Gottfried Alf (1831–1898) Was in and out of Polish Prisons

[To see a photograph of Gottfried F. Alf, go to]

Mentnowo, a German colony northwest of Warsaw, Poland, had no resident Lutheran minister in 1850. Pastors were scarce and had to cover wide areas. For the most part, liberal theology and formal worship had supplanted genuine faith in the region.

As schoolmaster of Mentnowo, nineteen-year-old Gottfried F. Alf (1831–1898) led his town’s church service and read a sermon. To understand the sermons, he studied the Bible. God’s word showed him he was a sinner. He saw salvation comes only by Christ’s work. In 1853, he committed himself to Christ.

He shared his insights with students. Several became practicing Christians and so did a few parents. Other parents complained that Alf was misleading their children. Alf’s pastor forbade him to hold Bible discussions and prayer meetings. When Alf persisted, the pastor charged him at the Lutheran Consistory (council). The Consistory fired him. Without an income to support his wife and child, Alf moved them to his father’s land.

Alf began making mission trips throughout the region. The gospel transformed listeners. Lutheran authorities instigated his arrest and beating. Realizing he no longer fit in the Lutheran church, he joined the Baptists. His father threw him off the farm. Alf moved to another village near Warsaw.

With help from German Baptists, Alf formed the first Baptist church in Russian-controlled Poland. However, the Lutheran Consistory and a Lutheran magistrate forbade Alf to preach.

Alf chose to preach anyway. Large crowds listened. Many joined the Baptists. Baptists suffered continual persecution not only from Lutherans but from the Russian Orthodox Church. Hostile magistrates beat and/or imprisoned Alf at least thirty times by 1866. In some prisons, chains chafed his arms until the skin bled and vermin covered him with bites. Criminals heckled, jeered, and threatened.

Sometimes he felt hopeless but he did not stop working. In addition to the many churches he founded in Poland, he founded the first Baptist churches in Ukraine.
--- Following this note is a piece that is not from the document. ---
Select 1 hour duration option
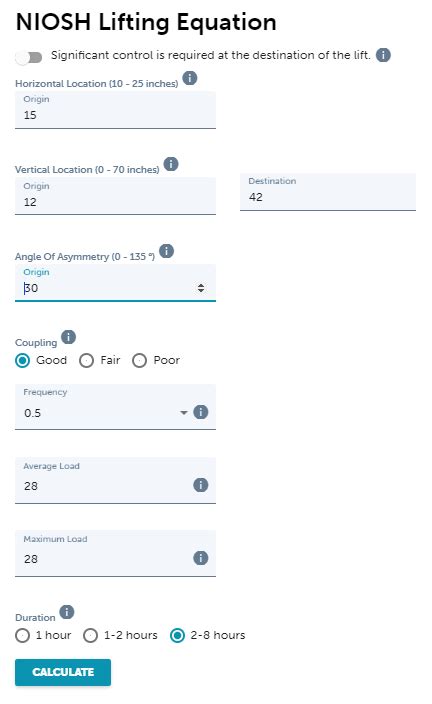432x704 pixels. (43, 635)
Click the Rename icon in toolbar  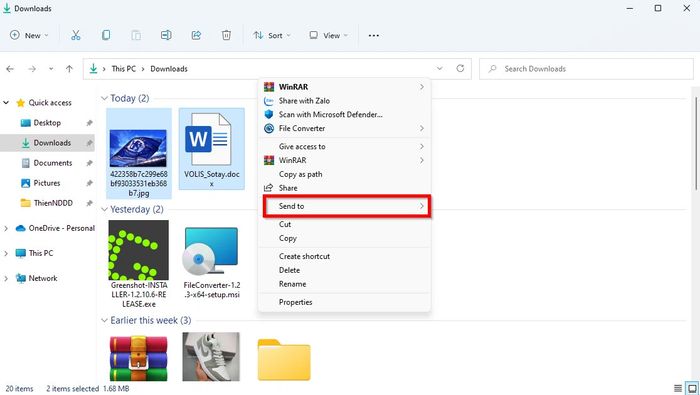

So great were his sufferings that it is hard to select one imprisonment as the worst. Yet the second of his three arrests in 1865 gives a sense of what he endured. Here is how Albert W. Wardin jr. described it in Gottfried F. Alf: Pioneer of the Baptist Movement in Poland (pp. 49–50).
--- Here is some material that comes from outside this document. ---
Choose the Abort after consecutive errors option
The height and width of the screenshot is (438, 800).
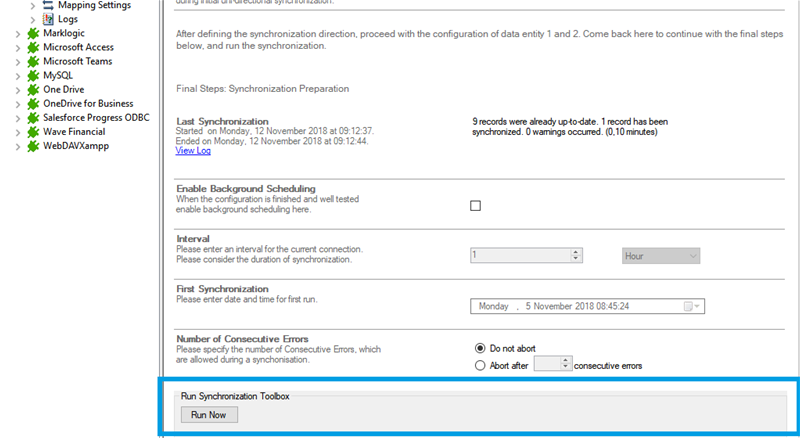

Not far from Adamowo, although he was carrying a pass, Alf was stopped by two of his enemies. They found, however, that Adamowo was not listed in his pass and took him to the magistrate in Wiszkow…. Since he carried tracts in his travel bag, he was labeled a sectarian and was thrown in prison on May 13 for four days. For the first three days he was among criminals and without food or drink; on the fourth day a German smith heard of him and brought him food. He was then transported to Pultusk, where he was imprisoned eight days. He was held here so long that his pass expired, which was further cause for punishment. He was then ordered to Przasnysz, a particularly torturous journey by foot since he was not feeling well. Fortunately brethren with a wagon came searching for him and carried him to Prasnisz, where he remained imprisoned for four days until May 28.
The authorities then sent him to Chazecharow, where on the next day the magistrate ordered him to pay ten rubles. Alf sent in the ten rubles, but that did not settle the matter.… Alf was ordered to deliver the money personally with a written declaration that he had not traveled with any evil intent and would not spread a false faith but only the pure Christian religion…. [By] June 3, Alf had endured twenty-one days of suffering and approximately 1,300 kilometers [808 miles] of tiresome travel. After four weeks he arrived home…. His wife and most of the brethren had given him up as lost and dead.